(RECORDS SUPPLIED)
_____
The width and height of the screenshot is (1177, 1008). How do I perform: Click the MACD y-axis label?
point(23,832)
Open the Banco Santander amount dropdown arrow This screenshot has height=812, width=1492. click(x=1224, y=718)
_____
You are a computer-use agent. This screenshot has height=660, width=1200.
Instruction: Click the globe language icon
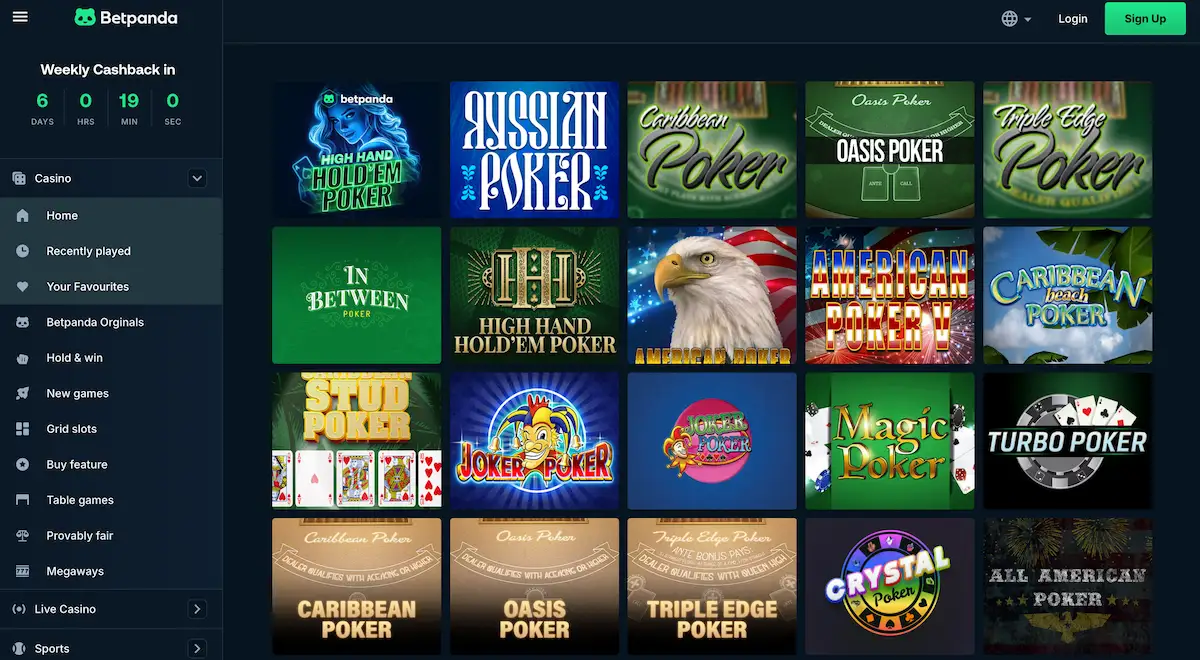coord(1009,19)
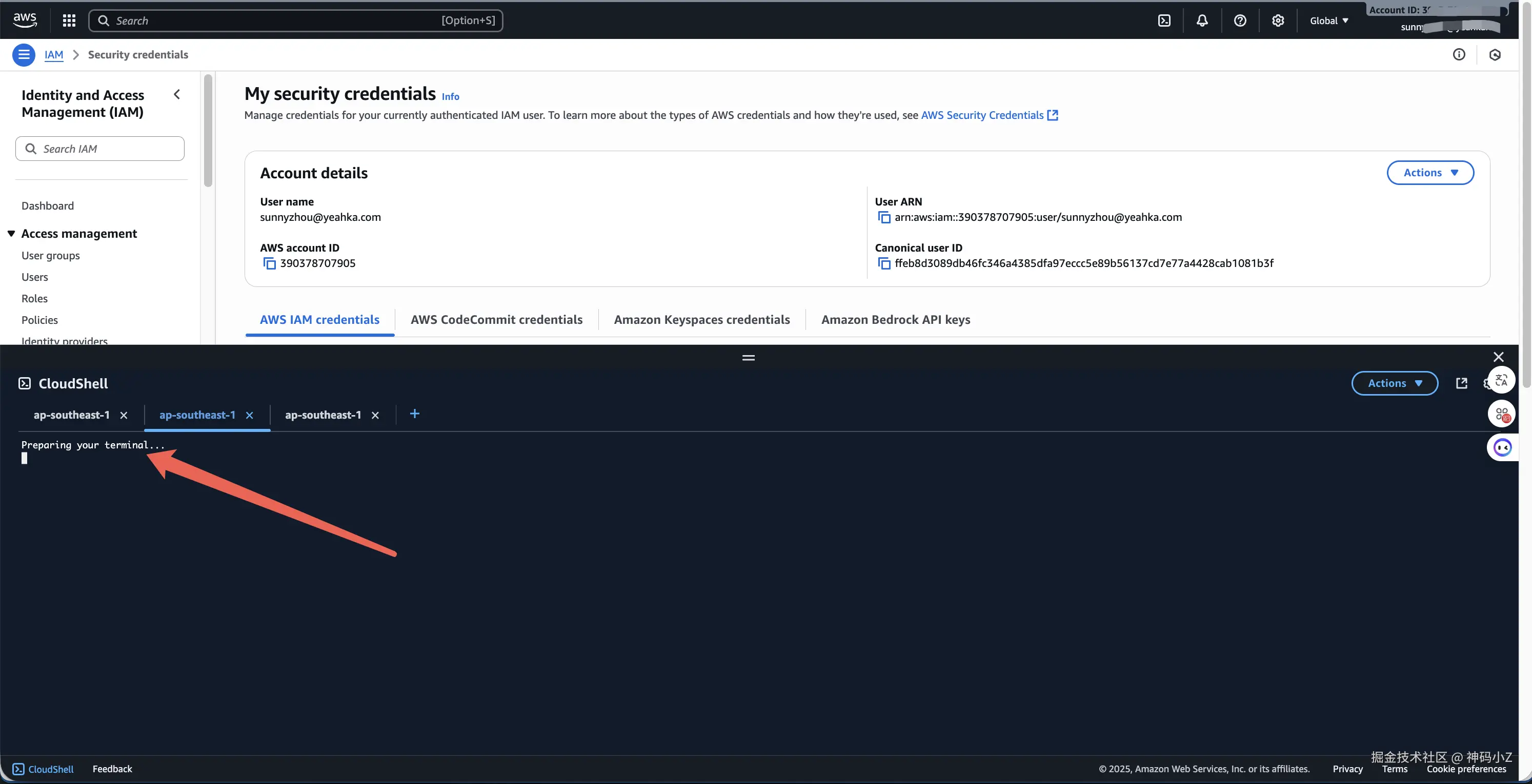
_____
(WHAT YOU NEED TO DO)
Transcribe the listing line for line, starting at the line with "The width and" and ending at the line with "Open the Banco".

(TASK ANSWER)
The width and height of the screenshot is (1177, 1008). How do I perform: Click the MACD y-axis label?
point(23,832)
Open the Banco Santander amount dropdown arrow This screenshot has height=812, width=1492. click(x=1224, y=718)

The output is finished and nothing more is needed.